Stored items
####
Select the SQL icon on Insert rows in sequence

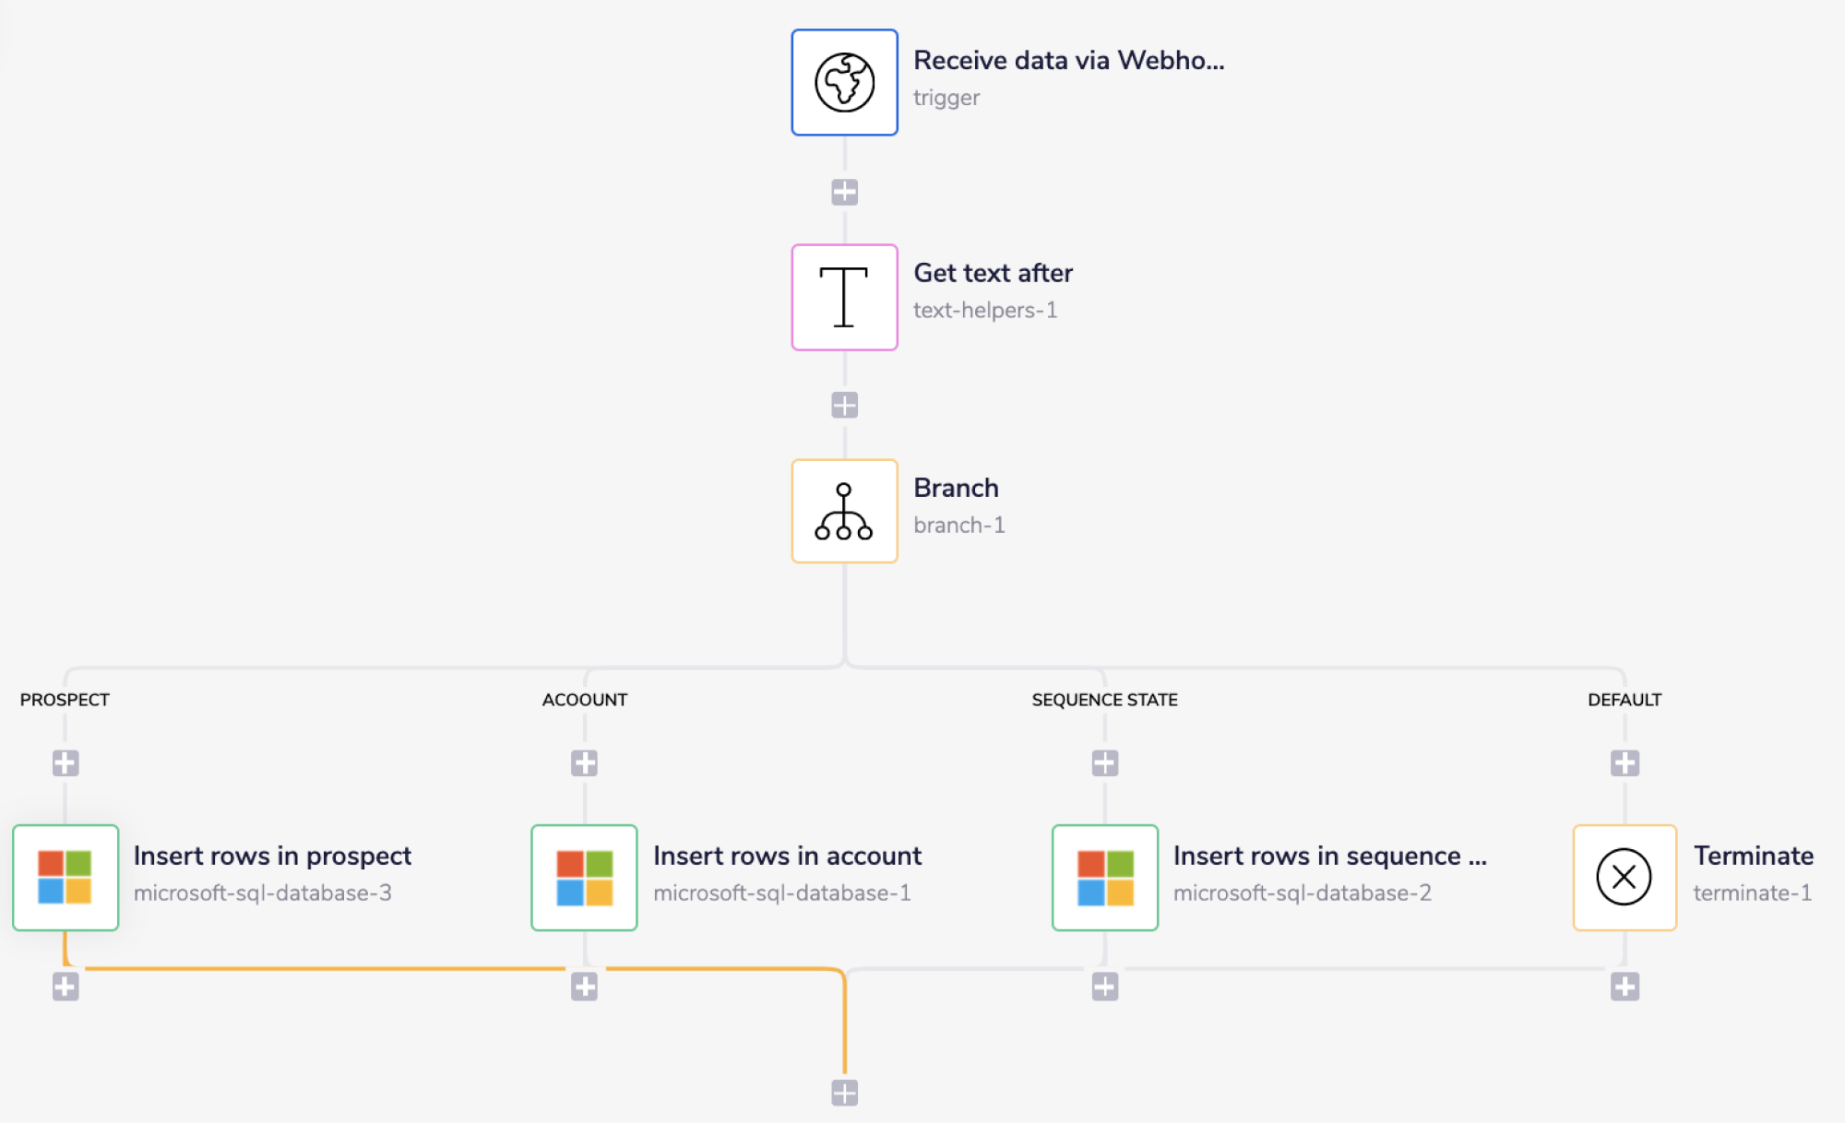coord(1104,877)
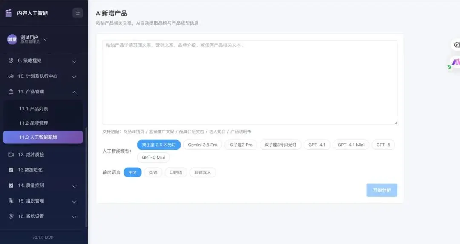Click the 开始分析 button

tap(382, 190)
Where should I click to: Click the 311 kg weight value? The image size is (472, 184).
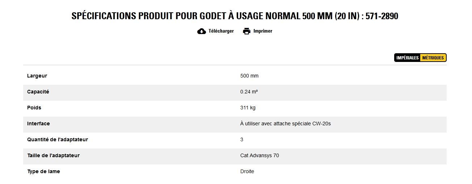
####
The problem
Before copying, set the pictures aside; then reproduce each entry above exactly.

The answer
Select the SQL icon on Insert rows in sequence

coord(1104,877)
Click the 开始分析 button

tap(382, 190)
Where should I click to: Click the 311 kg weight value? The image size is (472, 184).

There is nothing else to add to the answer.